Decentralised Applications (DApps)

Summary

Decentralised Applications (DApps) are blockchain-based applications that allow users to interact with smart contracts deployed on the blockchain.

Context

Users interact with smart contracts by sending transactions to invoke their functions. Users could understand how to interact with a smart contract by analysing its on-chain or off-chain code (smart contracts are typically shared among all stakeholders as they need to agree on its contractual semantics). The Application Binary Interface (ABI) of the smart contract is also publicly accessible so that users can send transactions to it.

Problem

Users need a strong technical understanding of blockchain and smart contracts to be able to generate transactions calling smart contracts. Such a process is error-prone and results in a bad user experience. How to call a smart contract in a trustless environment?

Forces

  • Learning curve – Users need to understand the functionality of a smart contract before being able to interact with it. To understand the input required and output produced by a smart contract, users need to read the documentation or the source code of the smart contract.
  • Convenience – Manually generating transactions to interact with a smart contract is an error-prone process despite the understanding of the smart contract. Depending on whether many transactions need to be sent, it may be worth investing in automating the transaction submission process.
  • Trust – The user needs to trust the provider of the transaction submission tool/utility to submit transactions on his/her behalf.

Solution

Develop a front-end interface for users to easily interact with smart contracts.
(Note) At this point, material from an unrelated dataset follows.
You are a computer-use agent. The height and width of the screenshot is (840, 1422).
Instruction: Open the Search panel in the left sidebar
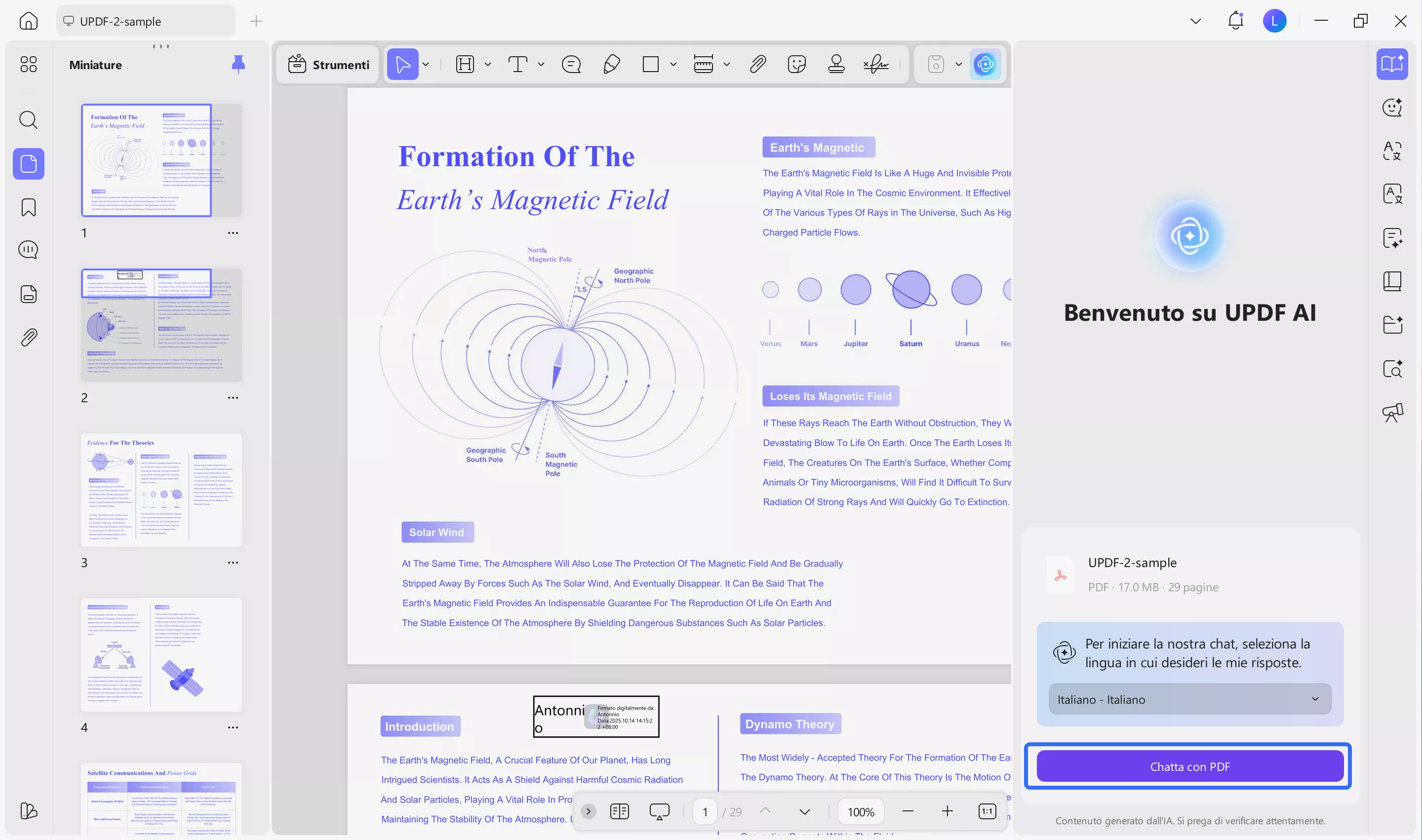(x=28, y=119)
The front-end can use the same technology as conventional web or mobile applications to render the interface. As this interface is a gateway to an application running on a decentralised system (i.e., blockchain), it is referred to as a Decentralised Application (DApp). Typically, the transactions calling smart contracts are generated by DApps and presented to the users for further verification before being sent to the blockchain. Compared to a conventional application, a DApp is hosted on decentralised storage services like IPFS. Further, they may be rendered by DApp browsers like Ethereum Mist or could be implemented as a plug-in to a regular web browser like MetaMask.

DApp pattern

Benefits

  • Convenience – Users interact with a smart contract through a front-end provided by the DApp provider instead of reverse engineering how to submit transactions from the source code of the smart contract. This enhances the user experience as it does not require a deeper understanding of the smart contract or how to interact with it. Assuming the DApp is correctly implemented, it is also less errorprone than manually generating transactions to interact with smart contracts.

Drawbacks

  • Trust – Using DApps imposes trust on the DApp and its provider because the transactions are generated by the DApp on behalf of the user. However, the impact of the execution is not explicit without understanding the smart contracts underneath, especially if the source code of the contract or ABI is not published.
  • Learning curve – Basic technical knowledge regarding transactions and transaction fees are still required to issue a transaction via a DApp and verify its inclusion in blockchain.

Related patterns

Semi-DApp pattern further abstract a user’s interaction with a smart contract.

Known uses

  • State of the DApps provides a directory of the DApps on the Ethereum blockchain.
  • DAappRadar also provides a directory of DApps, not only on Ethereum blockchain but also included DApps deployed on EOS and TRON.
  • Remix is an open-source smart contract compiler that allows the user to write and interact with Solidity contracts straight from the browser.